Excerpt to read Block Start

Introduction
Hybrid warfare is not a new invention, but the term has gained prominence in the 21st century to describe the evolving way states and non-state actors wage conflict. Unlike traditional war, which relies on overt military confrontation, hybrid warfare combines multiple tools—military and non-military, legal and illegal, visible and covert—to destabilise adversaries without necessarily provoking a formal declaration of war.
Defining Hybrid Warfare
At its core, hybrid warfare refers to the integration of conventional military force with irregular tactics and non-military means. These can include disinformation campaigns, cyberattacks, economic coercion, sabotage, and the use of proxies. The goal is to achieve strategic objectives while operating in the “grey zone” below the threshold of open war. The ambiguity is deliberate: it confuses opponents, slows their response, and prevents unified retaliation.
Historical Roots
Though often associated with Russia’s actions in Ukraine, hybrid methods stretch back much further. Cold War intelligence operations, colonial insurgencies, and the use of propaganda all prefigure today’s hybrid strategies. What has changed is the speed and reach enabled by global connectivity, digital platforms, and interdependent economies, which make societies far more vulnerable to disruption without physical force.

Core Components
Hybrid warfare is multidimensional. Its main components include:
- Information operations: spreading disinformation, amplifying social divisions, undermining trust in institutions.
- Cyber operations: hacking infrastructure, stealing sensitive data, disrupting critical services.
- Economic pressure: leveraging energy supplies, sanctions-busting, and corrupt financial networks.
- Political subversion: covert financing of parties, cultivating elites, and manipulating democratic processes.
- Military pressure: positioning troops, conducting snap exercises, or supporting proxy forces—all calibrated to intimidate without triggering Article 5-level responses.


The Appeal for Adversaries
Hybrid warfare appeals to powers like Russia and, increasingly, China because it plays to asymmetry. It allows weaker or revisionist states to punch above their weight against militarily stronger opponents such as NATO. By forcing democracies to constantly respond to diffuse, low-level threats, hybrid warfare erodes political will and public confidence.
Why It Matters for Europe
For Europe, hybrid warfare is not abstract theory but lived reality. From cyberattacks on hospitals and electoral commissions, to energy blackmail, to coordinated disinformation campaigns, the continent is already a battlefield. Understanding hybrid warfare is essential for recognising that security today is not just about tanks and jets, but about the resilience of societies, institutions, and infrastructures against manipulation and disruption.

Excerpt to read Block End
Records supplied Block Start

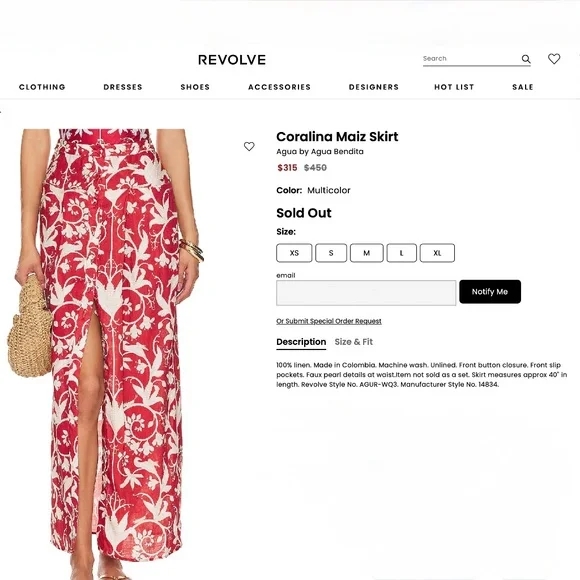This screenshot has height=580, width=580.
Task: Choose size XL option
Action: pos(437,253)
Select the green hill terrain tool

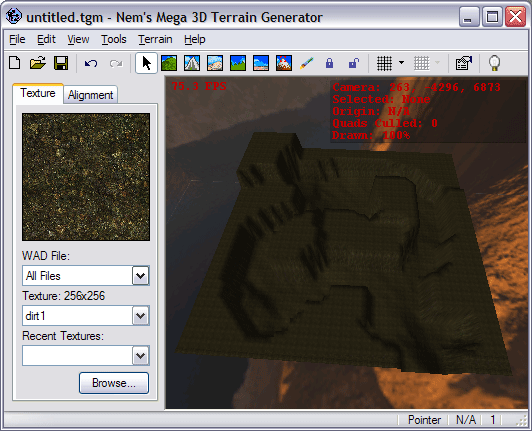[169, 63]
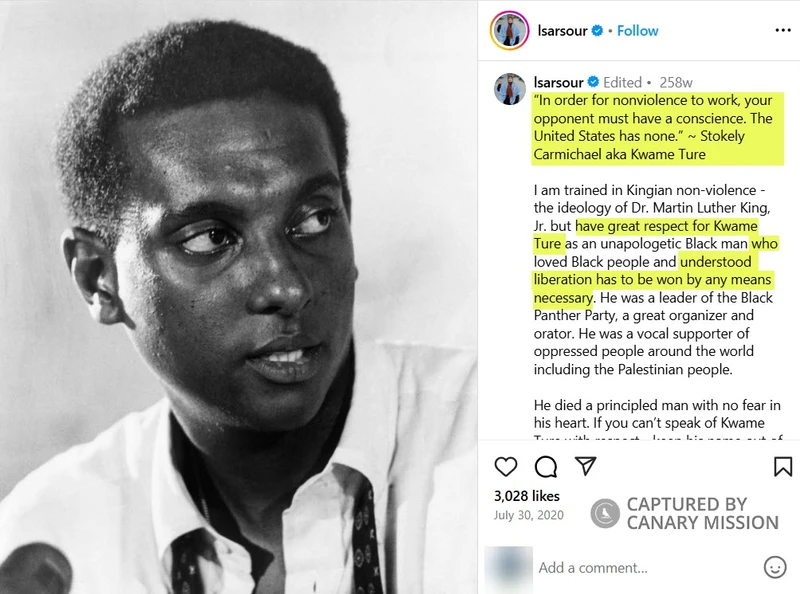Save the post with the bookmark icon

click(x=783, y=467)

Records supplied Block End

#### [Task instructions]
Answer these questions using the hybrid warfare text, one line each:
1. In what zone does hybrid warfare operate?
2. What three things are said to prefigure today's hybrid strategies?
3. Which powers does hybrid warfare appeal to?
These rows were taken from a different source than the text.

#### [Answer space]
1. The "grey zone" below the threshold of open war.
2. Cold War intelligence operations, colonial insurgencies, and the use of propaganda.
3. Russia and, increasingly, China.